Ireland’s President to Award Gay Priest with Top Honor for Serving Nation’s Diaspora

Father Bernárd Lynch, left, and his husband, Billy Desmond, right, at a previous event with Irish president Michael D. Higgins

A gay Catholic priest from Ireland will be awarded the “Distinguished Service Award for the Irish Abroad” later this month. The award will be given by Ireland’s President Michael D. Higgins on November 21, 2019.
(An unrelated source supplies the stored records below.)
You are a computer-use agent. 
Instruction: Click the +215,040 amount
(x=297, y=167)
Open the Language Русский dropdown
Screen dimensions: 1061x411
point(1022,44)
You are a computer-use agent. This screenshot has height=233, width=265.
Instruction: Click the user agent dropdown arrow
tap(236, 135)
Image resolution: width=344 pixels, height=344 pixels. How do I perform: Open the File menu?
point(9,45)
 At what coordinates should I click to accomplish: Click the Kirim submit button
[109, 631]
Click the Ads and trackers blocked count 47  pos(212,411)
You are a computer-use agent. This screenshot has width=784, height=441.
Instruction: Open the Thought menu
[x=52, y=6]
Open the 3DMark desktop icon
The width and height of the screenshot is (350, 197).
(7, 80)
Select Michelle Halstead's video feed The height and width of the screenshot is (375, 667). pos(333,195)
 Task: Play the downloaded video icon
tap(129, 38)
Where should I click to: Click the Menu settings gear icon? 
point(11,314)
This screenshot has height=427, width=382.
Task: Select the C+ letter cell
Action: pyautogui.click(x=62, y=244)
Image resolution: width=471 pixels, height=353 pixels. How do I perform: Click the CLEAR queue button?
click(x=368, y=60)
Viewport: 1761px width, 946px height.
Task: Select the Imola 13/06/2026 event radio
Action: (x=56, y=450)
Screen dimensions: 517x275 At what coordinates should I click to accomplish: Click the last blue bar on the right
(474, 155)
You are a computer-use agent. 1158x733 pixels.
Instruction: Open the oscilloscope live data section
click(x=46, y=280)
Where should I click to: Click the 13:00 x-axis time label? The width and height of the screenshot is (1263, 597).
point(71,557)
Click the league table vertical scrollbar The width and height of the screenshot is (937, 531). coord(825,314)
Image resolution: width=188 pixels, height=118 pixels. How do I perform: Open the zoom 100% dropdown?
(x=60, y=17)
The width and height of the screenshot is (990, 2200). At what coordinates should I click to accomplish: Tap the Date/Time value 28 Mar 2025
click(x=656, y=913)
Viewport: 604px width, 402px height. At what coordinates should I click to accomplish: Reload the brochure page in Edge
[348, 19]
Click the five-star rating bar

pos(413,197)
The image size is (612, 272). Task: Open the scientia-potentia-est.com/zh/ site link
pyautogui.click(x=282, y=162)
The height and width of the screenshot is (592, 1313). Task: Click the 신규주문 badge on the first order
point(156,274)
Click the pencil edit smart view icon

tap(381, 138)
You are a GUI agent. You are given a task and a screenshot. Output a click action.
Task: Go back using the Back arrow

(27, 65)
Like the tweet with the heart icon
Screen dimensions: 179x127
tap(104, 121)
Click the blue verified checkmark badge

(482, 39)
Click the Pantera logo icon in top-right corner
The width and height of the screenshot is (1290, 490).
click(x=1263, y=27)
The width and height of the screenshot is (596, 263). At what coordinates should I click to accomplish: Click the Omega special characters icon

Father Bernárd Lynch, who was born in Ennis, Ireland, has been a long-time advocate for LGBTQ ministry in the Catholic Church.  He joined the Society of African Missions in 1961 and was ordained in 1971, as reported by The Irish Times. He moved to New York in the 1970’s and became chaplain for the New York branch of Dignity, an organization for LGBTQ Catholics. In 1982, Fr. Lynch established a ministry for AIDS/HIV within Dignity/NYC.  

The Irish Times pointed out the important significance of Lynch’s ministry:

“For over 10 years he was a member of the mayor of New York’s voluntary task force on HIV/AIDS, and was the only Catholic priest to testify before the City Council for the successful passage of civil rights legislation for the LGBT community in 1986.”

The Irish Post described the significance of the award:

” ‘The Presidential Distinguished Service Award for the Irish Abroad’ is presented by the President every year. It recognises the service given to this country or to Irish communities abroad by those who live outside Ireland.” 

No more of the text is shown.